Mardi 1er juillet 2025
Peu après neuf heures, j’embrassai ma petite famille et quittai l’appartement pour retrouver Valérie. Je ne voulais pas assister à leur départ. Je n’aimais pas être celle qui « reste » et qui regarde les autres s’éloigner.
Vingt minutes plus tard, Valérie et moi commençâmes notre journée shopping dans la plus grande rue commerçante de Bruxelles. Les soldes y avaient attiré au moins la moitié de la ville, si bien qu’à dix heures trente du matin il s’avérait difficile d’effectuer un achat dans de bonnes conditions. Les vêtements avaient été jetés en pâture dans des bacs autour desquels des femmes-vautours s’agitaient, à l’affut d’un string qui les comblerait de bonheur. Des mamans utilisaient leurs poussettes comme des chars d’assaut pour se frayer un passage au péril de leurs enfants qui, transbahutés de droite à gauche, d’avant en arrière, hurlaient de toutes leurs forces. D’autres sans-gênes se plantaient devant moi, prêts à bondir lorsque je lâcherais la proie qu’ils convoitaient furieusement. Comment avais-je pu m’emparer de ce short qui leur était destiné ? Je ne comptais plus ceux qui dépliaient sans replier, et ne prêtais aucune attention aux petits malins qui débarquaient en famille ou en groupe, pour que l’un attende à la caisse pendant que ses acolytes s’encombraient les bras. Au milieu, des étudiants, embauchés pour l’occasion et affublés d’un tee-shirt uni voyant, foudroyaient du regard ces adultes toutes générations confondues leur donner une leçon de grossièreté.

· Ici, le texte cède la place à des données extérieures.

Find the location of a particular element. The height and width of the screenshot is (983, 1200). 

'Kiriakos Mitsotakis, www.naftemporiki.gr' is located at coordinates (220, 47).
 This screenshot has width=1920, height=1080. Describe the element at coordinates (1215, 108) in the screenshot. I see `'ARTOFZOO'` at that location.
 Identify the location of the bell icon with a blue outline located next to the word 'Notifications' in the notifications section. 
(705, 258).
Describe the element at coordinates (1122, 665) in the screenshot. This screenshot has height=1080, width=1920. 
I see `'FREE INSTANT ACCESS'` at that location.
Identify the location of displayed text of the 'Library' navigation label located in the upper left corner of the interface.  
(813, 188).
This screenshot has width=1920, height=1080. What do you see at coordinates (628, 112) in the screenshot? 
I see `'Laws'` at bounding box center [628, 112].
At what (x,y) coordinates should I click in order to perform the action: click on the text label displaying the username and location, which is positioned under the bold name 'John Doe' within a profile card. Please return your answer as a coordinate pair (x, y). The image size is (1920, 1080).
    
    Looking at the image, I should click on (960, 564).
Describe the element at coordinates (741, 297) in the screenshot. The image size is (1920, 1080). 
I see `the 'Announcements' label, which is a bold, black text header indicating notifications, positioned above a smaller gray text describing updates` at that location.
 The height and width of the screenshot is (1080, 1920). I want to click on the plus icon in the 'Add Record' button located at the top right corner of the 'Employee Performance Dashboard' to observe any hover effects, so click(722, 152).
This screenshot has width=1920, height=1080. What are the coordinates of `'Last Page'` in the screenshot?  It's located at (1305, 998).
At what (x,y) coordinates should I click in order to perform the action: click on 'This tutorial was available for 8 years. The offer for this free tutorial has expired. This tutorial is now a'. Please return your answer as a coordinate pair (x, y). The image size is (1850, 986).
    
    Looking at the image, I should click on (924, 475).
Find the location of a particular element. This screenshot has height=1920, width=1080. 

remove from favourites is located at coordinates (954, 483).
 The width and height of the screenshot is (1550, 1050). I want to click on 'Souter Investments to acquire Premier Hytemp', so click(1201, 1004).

Bref, à onze heures et demie j’avais déjà eu envie de commettre une bonne dizaine de meurtres. À midi moins le quart, je craquai ; nous quittâmes la zone épuisées et énervées.
Nous décidâmes d’aller manger immédiatement avant que la faune sauvage n’assaille la sandwicherie bio du coin de la rue. Mais c’était sans compter sur tous les malheureux qui avaient eu la même idée que nous. Au bout de trente longues minutes infernales, nous sortîmes de là, panier-repas en main, et décampâmes aussi loin que possible. Le Jardin Botanique, avec ses touristes et ses canards, se présenta pour nous comme une terre d’accueil paisible.
Nous étudiâmes quelques instants le cadeau de Jan, chèrement dégoté dans un magasin de sport : un gilet de cycliste qui changeait de couleurs selon les humeurs du pédaleur. Vert souriant, orange grincheux, rouge furieux. Grâce à un détecteur des variations du rythme cardiaque, qu’il devrait porter comme un bracelet, le gilet s’adaptait. En rigolant, nous imaginions Jan sortir de chez lui et jouer au feu tricolore. En vert lorsqu’il enfourcherait son vélo, en orange au coin de la rue et en rouge cinq-cents mètres plus loin. Il arrivait toujours à l’école en colère, vociférant sur ces « abrutis d’automobilistes, inconscients, dangereux et pollueurs », comme il disait.
Aux environs des seize heures, je me dirigeai vers la maison. J’effectuai une halte au supermarché pour remplir le réfrigérateur. Lorsque je passai la porte, chargée comme un mulet, un calme plat régnait dans l’appartement. Je stockai mes courses au frais, puis découpai les étiquettes de mes précieux achats : une robe, deux tee-shirts et un short que je rangeai dans mon armoire.
Soudain, je réalisai que j’étais vraiment seule. Pas un bruit, pas un cri, pas un jouet qui couine. Rien. Je fis le tour de l’appart, cherchant une peluche sur le parquet, un bout de madeleine trainant sur un meuble, des chaussures abandonnées dans un coin. Rien. L’endroit était désert.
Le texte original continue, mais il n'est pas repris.